» **Work instructions**
If a line in the data below contains the word "will", copy it out.

» **Data provided**
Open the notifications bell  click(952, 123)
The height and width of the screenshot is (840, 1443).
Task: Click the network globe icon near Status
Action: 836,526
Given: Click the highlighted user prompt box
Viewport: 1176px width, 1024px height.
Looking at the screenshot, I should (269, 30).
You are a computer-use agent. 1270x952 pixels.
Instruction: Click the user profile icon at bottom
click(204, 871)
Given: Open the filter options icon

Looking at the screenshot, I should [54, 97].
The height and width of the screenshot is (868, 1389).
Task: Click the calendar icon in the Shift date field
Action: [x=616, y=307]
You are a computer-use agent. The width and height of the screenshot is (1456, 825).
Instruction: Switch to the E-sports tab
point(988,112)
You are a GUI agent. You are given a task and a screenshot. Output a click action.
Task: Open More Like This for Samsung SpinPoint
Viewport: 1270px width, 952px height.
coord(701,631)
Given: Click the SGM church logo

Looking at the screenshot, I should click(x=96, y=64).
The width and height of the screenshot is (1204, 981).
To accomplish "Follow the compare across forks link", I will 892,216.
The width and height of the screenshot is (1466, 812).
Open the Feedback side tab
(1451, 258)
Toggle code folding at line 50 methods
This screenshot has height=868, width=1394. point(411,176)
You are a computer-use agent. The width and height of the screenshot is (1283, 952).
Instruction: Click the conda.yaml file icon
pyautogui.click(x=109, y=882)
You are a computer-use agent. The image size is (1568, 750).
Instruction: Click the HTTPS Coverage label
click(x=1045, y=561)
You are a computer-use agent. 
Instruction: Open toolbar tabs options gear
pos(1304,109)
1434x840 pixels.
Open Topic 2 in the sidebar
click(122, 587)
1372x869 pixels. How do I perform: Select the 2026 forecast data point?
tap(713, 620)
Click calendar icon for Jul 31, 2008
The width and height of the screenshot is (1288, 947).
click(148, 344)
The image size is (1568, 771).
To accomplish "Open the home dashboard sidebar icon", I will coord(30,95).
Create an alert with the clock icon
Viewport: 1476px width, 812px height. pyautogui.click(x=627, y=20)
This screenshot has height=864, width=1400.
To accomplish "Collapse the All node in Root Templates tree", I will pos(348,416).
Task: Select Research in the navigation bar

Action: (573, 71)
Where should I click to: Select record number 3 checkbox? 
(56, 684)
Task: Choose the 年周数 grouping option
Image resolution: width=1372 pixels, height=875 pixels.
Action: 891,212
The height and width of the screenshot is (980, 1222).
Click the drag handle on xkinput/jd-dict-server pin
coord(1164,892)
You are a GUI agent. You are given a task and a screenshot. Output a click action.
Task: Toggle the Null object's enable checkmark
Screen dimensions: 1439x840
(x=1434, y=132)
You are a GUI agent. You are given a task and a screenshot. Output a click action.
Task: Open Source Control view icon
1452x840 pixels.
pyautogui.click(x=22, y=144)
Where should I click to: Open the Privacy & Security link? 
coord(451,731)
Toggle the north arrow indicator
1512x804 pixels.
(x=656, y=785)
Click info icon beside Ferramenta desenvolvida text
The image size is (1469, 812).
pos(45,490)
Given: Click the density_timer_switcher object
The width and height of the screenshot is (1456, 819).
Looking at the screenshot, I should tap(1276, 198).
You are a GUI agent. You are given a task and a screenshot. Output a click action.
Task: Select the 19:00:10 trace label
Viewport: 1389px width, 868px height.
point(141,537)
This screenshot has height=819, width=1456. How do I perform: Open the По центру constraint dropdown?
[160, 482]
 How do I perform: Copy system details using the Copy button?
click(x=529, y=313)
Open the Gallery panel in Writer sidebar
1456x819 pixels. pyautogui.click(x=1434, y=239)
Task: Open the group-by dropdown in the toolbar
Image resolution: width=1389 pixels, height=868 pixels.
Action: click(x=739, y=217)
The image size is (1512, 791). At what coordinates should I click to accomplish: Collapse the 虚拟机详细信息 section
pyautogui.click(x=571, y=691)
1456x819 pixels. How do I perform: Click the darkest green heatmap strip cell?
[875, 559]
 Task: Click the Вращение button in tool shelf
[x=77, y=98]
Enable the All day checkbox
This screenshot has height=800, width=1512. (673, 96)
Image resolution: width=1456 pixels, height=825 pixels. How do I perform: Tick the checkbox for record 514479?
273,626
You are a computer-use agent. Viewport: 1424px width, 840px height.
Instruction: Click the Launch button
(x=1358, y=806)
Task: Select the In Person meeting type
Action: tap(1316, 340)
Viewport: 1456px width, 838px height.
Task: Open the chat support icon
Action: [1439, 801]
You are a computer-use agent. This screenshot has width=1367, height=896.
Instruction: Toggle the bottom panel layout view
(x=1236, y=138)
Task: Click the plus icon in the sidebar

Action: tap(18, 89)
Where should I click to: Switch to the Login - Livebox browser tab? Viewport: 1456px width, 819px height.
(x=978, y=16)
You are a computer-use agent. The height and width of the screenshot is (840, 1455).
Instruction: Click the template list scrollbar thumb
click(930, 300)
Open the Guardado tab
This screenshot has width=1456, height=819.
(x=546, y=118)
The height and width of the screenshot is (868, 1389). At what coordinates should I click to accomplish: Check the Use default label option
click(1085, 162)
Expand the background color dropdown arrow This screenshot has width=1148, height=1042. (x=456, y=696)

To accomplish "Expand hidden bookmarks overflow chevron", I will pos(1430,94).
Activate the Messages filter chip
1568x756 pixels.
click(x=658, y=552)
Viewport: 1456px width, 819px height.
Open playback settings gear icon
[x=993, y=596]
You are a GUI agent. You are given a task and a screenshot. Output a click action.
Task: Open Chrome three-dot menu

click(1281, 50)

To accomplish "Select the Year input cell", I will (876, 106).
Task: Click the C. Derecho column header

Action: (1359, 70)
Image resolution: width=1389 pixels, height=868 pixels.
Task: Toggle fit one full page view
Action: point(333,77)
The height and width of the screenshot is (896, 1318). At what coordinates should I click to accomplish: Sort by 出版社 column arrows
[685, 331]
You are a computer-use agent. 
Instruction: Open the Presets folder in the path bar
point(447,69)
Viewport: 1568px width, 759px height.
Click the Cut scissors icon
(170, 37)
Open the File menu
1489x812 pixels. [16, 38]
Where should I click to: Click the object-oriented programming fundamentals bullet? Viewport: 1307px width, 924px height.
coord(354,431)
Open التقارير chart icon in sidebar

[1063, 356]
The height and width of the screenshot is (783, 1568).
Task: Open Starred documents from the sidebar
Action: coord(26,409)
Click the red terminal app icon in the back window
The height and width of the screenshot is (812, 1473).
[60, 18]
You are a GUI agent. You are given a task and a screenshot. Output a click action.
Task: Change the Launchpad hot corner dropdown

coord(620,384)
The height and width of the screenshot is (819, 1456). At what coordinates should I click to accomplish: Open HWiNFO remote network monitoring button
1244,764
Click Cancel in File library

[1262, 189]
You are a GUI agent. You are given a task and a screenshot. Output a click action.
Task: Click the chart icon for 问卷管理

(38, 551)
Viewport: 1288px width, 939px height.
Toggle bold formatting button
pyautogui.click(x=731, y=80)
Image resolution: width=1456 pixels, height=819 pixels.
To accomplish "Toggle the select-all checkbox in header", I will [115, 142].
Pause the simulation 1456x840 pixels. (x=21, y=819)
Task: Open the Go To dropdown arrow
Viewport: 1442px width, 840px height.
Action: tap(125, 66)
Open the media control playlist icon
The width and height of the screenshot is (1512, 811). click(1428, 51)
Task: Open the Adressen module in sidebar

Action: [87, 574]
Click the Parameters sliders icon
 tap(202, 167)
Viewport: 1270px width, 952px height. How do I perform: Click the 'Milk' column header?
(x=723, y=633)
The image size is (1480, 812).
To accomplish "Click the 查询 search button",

» **Output below**
To accomplish "Follow the compare across forks link", I will 892,216.
To accomplish "Open the home dashboard sidebar icon", I will coord(30,95).
To accomplish "Collapse the All node in Root Templates tree", I will pos(348,416).
To accomplish "Expand hidden bookmarks overflow chevron", I will pos(1430,94).
To accomplish "Select the Year input cell", I will (876, 106).
To accomplish "Toggle the select-all checkbox in header", I will [115, 142].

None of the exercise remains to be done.